Heme-utilizing ribozymes and DNAzymes: Biological impacts, structural aspects, and a kinetic model of activation

Guanine-rich RNAs and DNAs that fold into guanine quadruplexes are found to complex tightly with porphyrins such as hemin [Fe(III)-heme]. The generated complex displays robust peroxidase (1 e- oxidation) as well as peroxygenase (2 e- oxidation) activity, greater than that of disaggregated heme itself. They can, thus, be regarded as heme-Utilizing DNAzymes and ribozymes. The folded DNAzymes appear to provide a unique chemical environment to the bound heme that by analogy resembles that of hemoproteins such as horseradish peroxidase (HRP) and cytochrome P450s. This work focuses on three aspects of these ribozymes and DNAzymes. First, we demonstrate that “toxic”, guanine-rich RNAs that accumulate in the cytoplasm of neurons afflicted with the familial forms of two neurodegenerative diseases: Amyotrophic Lateral Sclerosis (ALS) and Frontotemporal Dementia (FTD), and are indeed thought to be causative of those diseases, efficiently bind and activate heme.

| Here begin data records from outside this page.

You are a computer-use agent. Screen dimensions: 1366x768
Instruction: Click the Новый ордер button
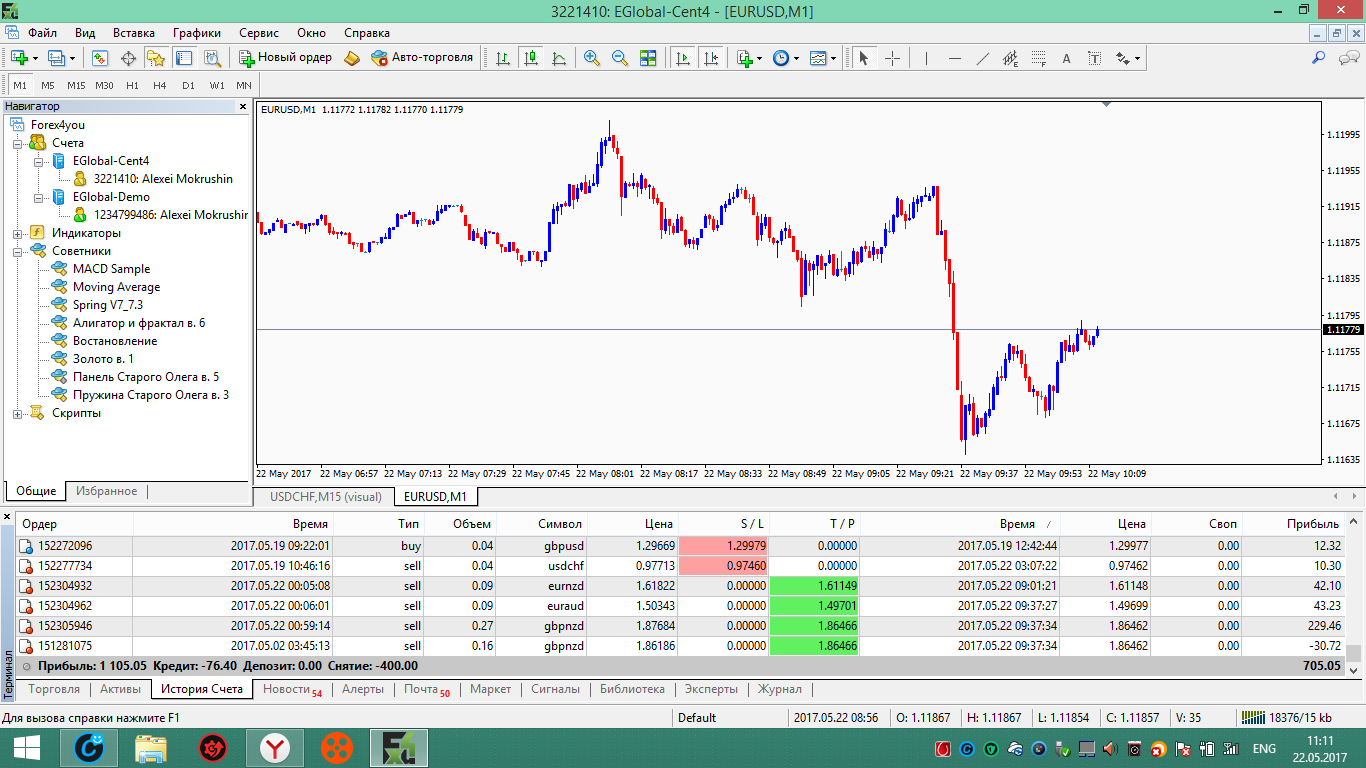click(x=285, y=58)
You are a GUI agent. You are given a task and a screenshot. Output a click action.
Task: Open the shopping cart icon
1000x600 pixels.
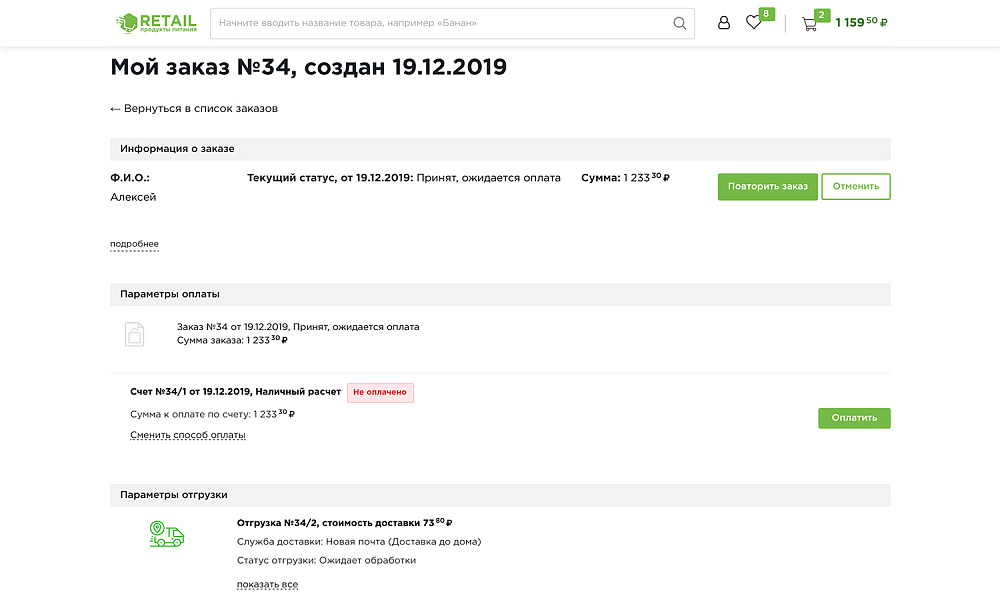[x=811, y=22]
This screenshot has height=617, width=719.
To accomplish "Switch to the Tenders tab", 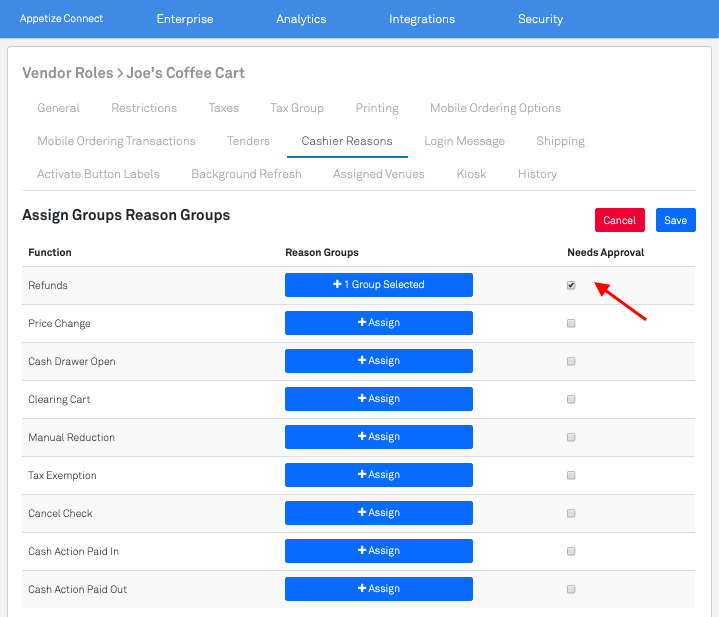I will click(248, 141).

Second, we systematically investigate the special status (or not) of guanine quartets in DNA/RNA for the purpose of binding and activating heme. Specifically, we explore whether isoguanine-containing DNAs, which in the presence of certain cations (including Na+, Cs+ and NH4+) form isoG quintets, while in K+, they form isoG quartets, can also bind and activate heme. We make the important observation that while G-quartets and iG-quintets both bind and activate heme, iG-quartets do not. Evidence from the theoretical/computational literature provides a satisfactory explanation for this observation, which in turn helps to illuminate the key structural features of nucleic acids that are necessary for binding and activating heme. Finally, we carry out fast kinetic measurements (using a stopped-flow enabled UV-vis spectrophotometer) to study the identities and formation of hydrogen peroxide-generated activated heme species within the above DNA-heme complexes. With the aid of Pro-KIV software, we perform singular value decomposition and global fitting analysis to formulate with a kinetic scheme for heme activation by these DNAzymes.